Jun 21 2017 BY Jovanne Campbell

Starring: Rooney Mara & Casey Affleck

Directed by: David Lowery

When it comes to originality, I’d be surprised if we have a more innovative, original release this year. The thought-provoking ‘A Ghost Story’ captures the emotion of life after death and when mixed with the minimal dialogue that the film contains, chances are that we will not find a film more intense.
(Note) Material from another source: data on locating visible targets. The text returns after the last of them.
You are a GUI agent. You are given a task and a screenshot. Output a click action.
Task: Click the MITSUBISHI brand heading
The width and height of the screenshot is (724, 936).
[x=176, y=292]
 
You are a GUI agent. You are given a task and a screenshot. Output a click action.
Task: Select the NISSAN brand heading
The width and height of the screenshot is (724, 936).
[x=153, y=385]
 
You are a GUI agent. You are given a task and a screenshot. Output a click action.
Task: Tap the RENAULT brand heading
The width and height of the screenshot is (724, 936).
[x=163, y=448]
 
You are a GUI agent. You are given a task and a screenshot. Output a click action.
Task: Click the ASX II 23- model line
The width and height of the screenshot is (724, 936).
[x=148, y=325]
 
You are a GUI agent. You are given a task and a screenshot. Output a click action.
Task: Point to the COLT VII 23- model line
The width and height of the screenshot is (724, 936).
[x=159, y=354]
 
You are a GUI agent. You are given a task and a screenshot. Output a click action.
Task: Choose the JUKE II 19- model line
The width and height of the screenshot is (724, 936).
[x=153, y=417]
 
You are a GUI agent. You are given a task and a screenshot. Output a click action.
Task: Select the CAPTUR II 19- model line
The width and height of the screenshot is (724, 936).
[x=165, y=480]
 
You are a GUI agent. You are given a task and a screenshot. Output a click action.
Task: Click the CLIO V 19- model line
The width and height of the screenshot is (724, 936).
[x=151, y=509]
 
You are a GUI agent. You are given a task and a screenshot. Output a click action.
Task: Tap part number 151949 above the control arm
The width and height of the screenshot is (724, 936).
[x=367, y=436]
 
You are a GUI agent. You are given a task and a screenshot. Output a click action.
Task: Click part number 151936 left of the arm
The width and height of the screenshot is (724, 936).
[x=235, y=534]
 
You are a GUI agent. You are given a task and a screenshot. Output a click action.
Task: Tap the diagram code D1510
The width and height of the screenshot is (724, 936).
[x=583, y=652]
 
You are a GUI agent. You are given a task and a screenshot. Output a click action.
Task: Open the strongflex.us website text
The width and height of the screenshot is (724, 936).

This compelling film is based on a house, a couple and a ghost. Tragedy strikes when character, only known as ‘C’ (Casey Affleck) dies in a car crash which leaves ‘M’ (Rooney Mara) devastated. Through her grievances, C returns as a ghost, covered in a white sheet to the house to watch over her. Even with scenes of complete silence, it is easy to capture the emotion of both characters. The film is daring in the sense that we have two characters in a room with each other, unknowingly, and their emotions are completely in sync. The stand out scene which encapsulates this the most is where we have M sitting on the floor in her kitchen for just over 5 minutes and eating a pie whilst C watches over her. The scene is completely mute. Her pain is evident and overwhelms her to the point where she runs to the toilet to make herself throw up.
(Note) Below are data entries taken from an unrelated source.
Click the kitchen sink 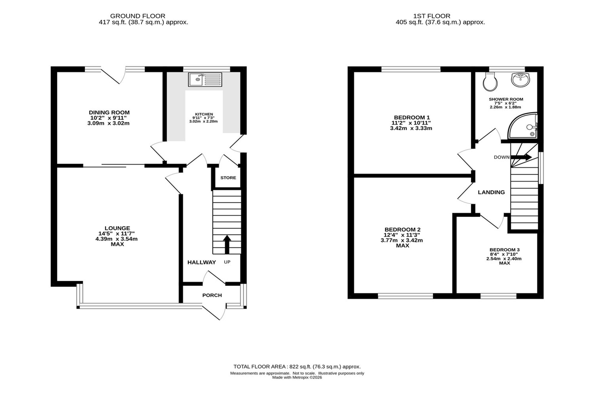205,80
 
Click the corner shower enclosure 523,126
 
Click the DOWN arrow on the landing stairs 521,157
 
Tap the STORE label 228,178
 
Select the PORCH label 212,295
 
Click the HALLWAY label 202,262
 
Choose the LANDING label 491,192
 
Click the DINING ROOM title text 109,113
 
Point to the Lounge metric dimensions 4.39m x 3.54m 117,239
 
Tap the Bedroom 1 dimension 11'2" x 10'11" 411,123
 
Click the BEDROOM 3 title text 505,250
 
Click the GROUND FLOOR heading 138,16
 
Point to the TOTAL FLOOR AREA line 297,367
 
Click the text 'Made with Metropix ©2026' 297,378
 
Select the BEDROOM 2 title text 402,230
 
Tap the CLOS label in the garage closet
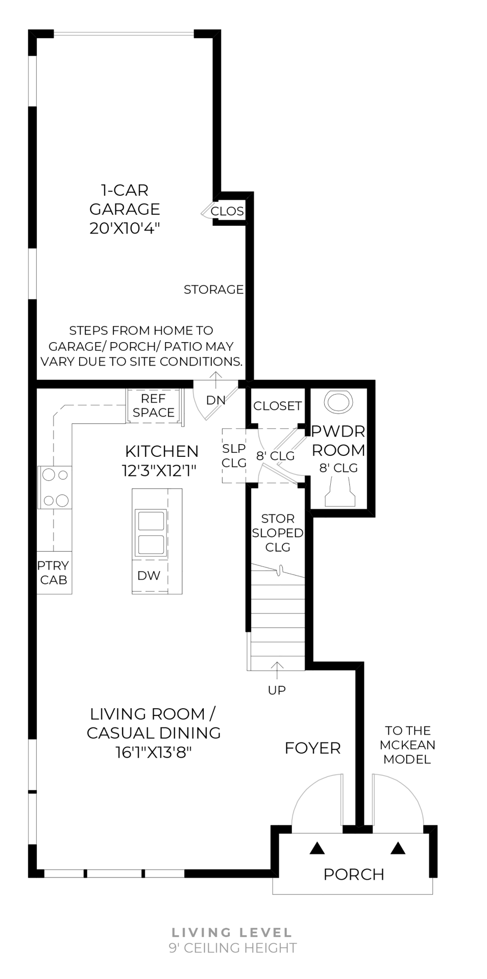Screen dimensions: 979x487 pyautogui.click(x=227, y=211)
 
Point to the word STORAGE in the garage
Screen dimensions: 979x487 pyautogui.click(x=213, y=290)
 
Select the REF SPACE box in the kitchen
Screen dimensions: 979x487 pyautogui.click(x=154, y=406)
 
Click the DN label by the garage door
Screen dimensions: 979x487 pyautogui.click(x=216, y=400)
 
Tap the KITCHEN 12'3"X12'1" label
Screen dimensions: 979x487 pyautogui.click(x=161, y=460)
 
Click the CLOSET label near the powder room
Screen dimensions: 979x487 pyautogui.click(x=278, y=406)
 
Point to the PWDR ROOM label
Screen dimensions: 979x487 pyautogui.click(x=338, y=441)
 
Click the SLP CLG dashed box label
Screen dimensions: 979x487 pyautogui.click(x=234, y=455)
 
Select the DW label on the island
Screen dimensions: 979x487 pyautogui.click(x=149, y=576)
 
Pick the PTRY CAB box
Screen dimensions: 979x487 pyautogui.click(x=54, y=573)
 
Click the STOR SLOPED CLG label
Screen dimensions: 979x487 pyautogui.click(x=278, y=533)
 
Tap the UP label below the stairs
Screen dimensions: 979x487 pyautogui.click(x=277, y=690)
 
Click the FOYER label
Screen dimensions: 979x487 pyautogui.click(x=312, y=748)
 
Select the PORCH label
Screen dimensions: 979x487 pyautogui.click(x=353, y=874)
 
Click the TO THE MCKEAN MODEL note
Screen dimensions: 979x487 pyautogui.click(x=407, y=745)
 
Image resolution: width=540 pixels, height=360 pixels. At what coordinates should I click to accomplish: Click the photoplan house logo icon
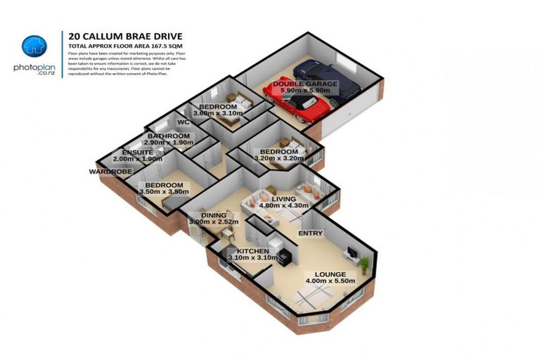[34, 46]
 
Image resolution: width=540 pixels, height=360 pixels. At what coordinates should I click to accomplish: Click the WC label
[184, 122]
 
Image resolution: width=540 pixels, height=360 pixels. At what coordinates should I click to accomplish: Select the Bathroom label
[169, 136]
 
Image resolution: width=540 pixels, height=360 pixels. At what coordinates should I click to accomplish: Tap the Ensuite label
[138, 152]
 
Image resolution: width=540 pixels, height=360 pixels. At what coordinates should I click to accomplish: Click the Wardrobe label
[108, 171]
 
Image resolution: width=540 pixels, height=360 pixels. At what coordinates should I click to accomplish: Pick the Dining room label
[214, 215]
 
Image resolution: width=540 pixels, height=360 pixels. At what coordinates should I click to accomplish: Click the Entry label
[310, 233]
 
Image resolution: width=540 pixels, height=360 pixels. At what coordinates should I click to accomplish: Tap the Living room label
[285, 199]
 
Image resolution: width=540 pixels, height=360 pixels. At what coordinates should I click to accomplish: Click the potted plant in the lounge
[365, 264]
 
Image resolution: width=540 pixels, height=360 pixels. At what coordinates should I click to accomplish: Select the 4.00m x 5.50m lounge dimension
[330, 281]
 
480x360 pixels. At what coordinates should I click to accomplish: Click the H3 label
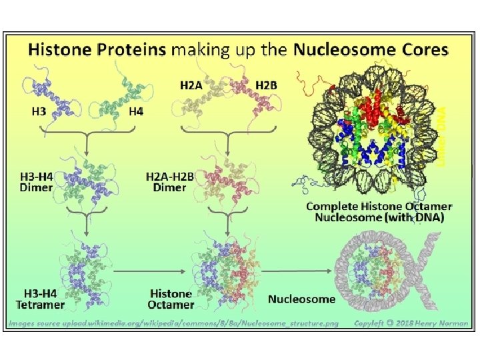(39, 112)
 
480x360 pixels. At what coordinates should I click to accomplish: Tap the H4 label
(135, 112)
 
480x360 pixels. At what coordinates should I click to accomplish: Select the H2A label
(192, 85)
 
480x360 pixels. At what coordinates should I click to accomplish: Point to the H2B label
(267, 85)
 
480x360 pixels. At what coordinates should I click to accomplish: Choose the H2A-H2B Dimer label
(170, 182)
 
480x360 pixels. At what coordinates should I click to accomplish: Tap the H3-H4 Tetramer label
(41, 299)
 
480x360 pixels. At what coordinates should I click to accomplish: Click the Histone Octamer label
(171, 299)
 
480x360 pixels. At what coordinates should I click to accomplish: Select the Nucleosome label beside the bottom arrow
(301, 299)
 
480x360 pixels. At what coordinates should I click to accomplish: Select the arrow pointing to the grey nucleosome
(300, 272)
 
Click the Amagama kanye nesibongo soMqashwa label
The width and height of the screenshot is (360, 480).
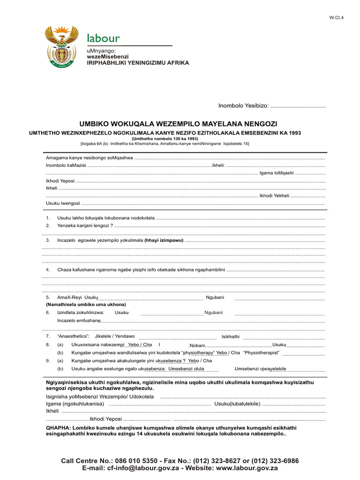point(89,158)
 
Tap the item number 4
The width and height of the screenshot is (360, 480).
point(48,270)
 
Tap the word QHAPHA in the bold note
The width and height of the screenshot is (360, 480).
point(59,428)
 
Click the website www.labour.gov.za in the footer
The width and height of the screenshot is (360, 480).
point(247,468)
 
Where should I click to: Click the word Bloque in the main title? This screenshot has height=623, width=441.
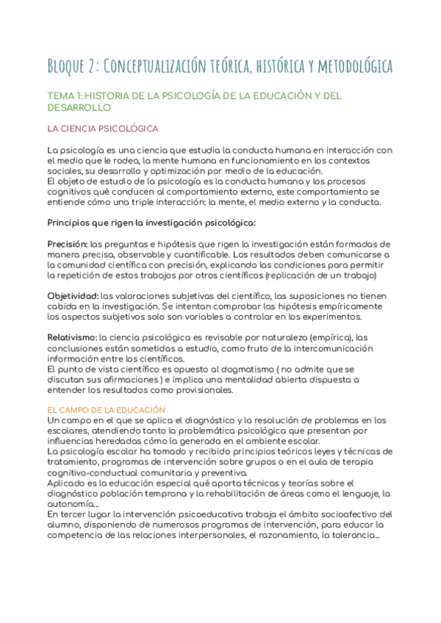(66, 67)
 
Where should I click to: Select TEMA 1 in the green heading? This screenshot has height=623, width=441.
(68, 96)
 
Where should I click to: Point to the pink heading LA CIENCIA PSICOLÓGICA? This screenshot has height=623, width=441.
(102, 129)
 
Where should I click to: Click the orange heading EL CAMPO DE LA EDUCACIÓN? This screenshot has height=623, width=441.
(106, 408)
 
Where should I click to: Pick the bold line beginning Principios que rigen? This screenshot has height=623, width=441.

 As we travel through time, M has to move on with her life and leaves by leaving a note in the wall. A new family move into the house and he wreaks havoc on them as he cannot stand the thought of M not being in the house with him which forces the family to move out also. It’s as if he has finally realised that he is powerless to be with the love of his life again. The film starts to move through the decades with C posted in the same spot, trying to get to the note which is in a crack in the wall. He is completely unwilling to let go. We go through a pioneer period in which a family is slaughtered which may be a metaphor for that particular area where the house is built being destined for tragedy (one of the many theories that have ran through my mind). It’s only at this point that Lowery starts to give us more answers, in what can be described as a cyclical. We get back to the scene where the young couple decide to move into the house and the night that there was a bump in the night at the start of the film.

As incredibly told as the story is, I cannot help but feel that it would have worked better as a short film. The film did not need 87 minutes to capture the concept. The long scenes will not be the to the taste of all audiences and I felt that some of which were unnecessary and didn’t add anything to the narrative. Furthermore, the issue of the white sheet has to be addressed as surely director David Lowery could have done better than a white sheet with two eyes that are cut out. The question has to be asked, who cut the holes into the sheet? It certainly wasn’t there when M identified the body at the hospital.

With that being said, the film will surely spark discussion of differing theories of what happens after we die which ultimately is what Lowery would have set out to achieve and I would recommend anyone to go and see it.

The UK release for ‘A Ghost Story’ is  7 July.